[Talk-ca] Re : Administrative Boundary
Pierre Béland
infosbelas-gps at yahoo.fr
Wed Mar 21 16:20:43 GMT 2012
Richard,
OSM is surely an ambitious project with many pitfalls along the way. We are an Open organization with people having various
computer and mapping experiences. I think that the Talk-ca list role is
more to try offering guidelines and priorities. Either importing data or GPS traces, people may make mistakes. Should we offer more training
then? Find ways to recruit more people? Prior to that, maybe we should
assure to offer appealing OSM products, easily accessible (ie. Maps, GPS Imports).
Nominatim searches are central to OpenStreetMap. We should then make particular efforts to import boundary data. And this task should
surely be done only by people having enough mapping experience to do
it. It is not an easy task. It is why I suggest that we explore ways of doing it.

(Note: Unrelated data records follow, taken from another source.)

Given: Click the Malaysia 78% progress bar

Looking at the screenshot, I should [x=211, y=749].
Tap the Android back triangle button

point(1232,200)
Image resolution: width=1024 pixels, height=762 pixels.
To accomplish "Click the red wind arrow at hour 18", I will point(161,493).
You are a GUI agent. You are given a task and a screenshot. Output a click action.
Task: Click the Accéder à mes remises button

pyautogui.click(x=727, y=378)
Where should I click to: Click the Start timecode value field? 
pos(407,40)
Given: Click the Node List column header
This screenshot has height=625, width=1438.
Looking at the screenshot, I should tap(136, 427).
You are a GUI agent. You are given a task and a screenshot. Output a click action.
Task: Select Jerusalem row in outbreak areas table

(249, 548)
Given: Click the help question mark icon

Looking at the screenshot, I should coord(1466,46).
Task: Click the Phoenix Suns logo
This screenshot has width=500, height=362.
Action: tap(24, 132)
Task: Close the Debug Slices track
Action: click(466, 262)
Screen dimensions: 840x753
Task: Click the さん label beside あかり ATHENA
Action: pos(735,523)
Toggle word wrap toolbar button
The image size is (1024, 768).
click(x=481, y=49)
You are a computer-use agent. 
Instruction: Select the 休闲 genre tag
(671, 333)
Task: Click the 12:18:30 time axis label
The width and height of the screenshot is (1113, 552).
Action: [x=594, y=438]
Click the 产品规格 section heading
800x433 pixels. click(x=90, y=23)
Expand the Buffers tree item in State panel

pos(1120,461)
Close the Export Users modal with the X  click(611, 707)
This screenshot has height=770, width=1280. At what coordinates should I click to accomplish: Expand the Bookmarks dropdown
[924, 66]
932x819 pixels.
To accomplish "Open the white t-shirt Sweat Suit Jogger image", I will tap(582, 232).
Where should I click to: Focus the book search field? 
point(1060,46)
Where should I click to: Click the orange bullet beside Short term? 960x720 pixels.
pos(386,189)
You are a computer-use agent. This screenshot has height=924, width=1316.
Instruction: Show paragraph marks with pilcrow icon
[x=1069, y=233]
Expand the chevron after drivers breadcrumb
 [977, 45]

I would suggest Daniel to produce one
boundary OSM file for each province. And we should look locally the best
way to import it in OSM.
Pierre
________________________________
De : Richard Weait <richard at weait.com>
À : Talk-CA OpenStreetMap <talk-ca at openstreetmap.org>
Envoyé le : Mercredi 21 mars 2012 0h44
Objet : Re: [Talk-ca] Re : Administrative Boundary
I'd like to suggest that we stop "importing", and start "referring to
external sources". Here's the key difference:
You map one object at a time while referring to external sources. So
you can give each object the attention it needs. imports drop large
numbers of object into the DB at one time. Each of that group of
objects only gets a small share of your attention.
I recently added municipal boundaries from Waterloo Region to OSM and
wrote up the experience.
http://opendataexpert.com/2012/using-waterloo-region-open-data/
It was a relatively long process, even though there were no existing
boundaries for the region. Each boundary had to be reconciled with
those of surrounding regions.
It's great to
have external sources. We have several of them to
consider including aerial imagery, NRCan data, perhaps city data and
more. We also have our local knowledge, survey track files, notes and
photographs. And none of them agree 100% with each other. :-) All
of our sources are lying to us and we have to make an educated
judgment about what the best answer might be, given conflicting
sources.
It makes no sense to discard our good judgment, merely to accurately
duplicate the errors of a single source. :-)
So let's stop "importing" and start using external sources in smarter ways.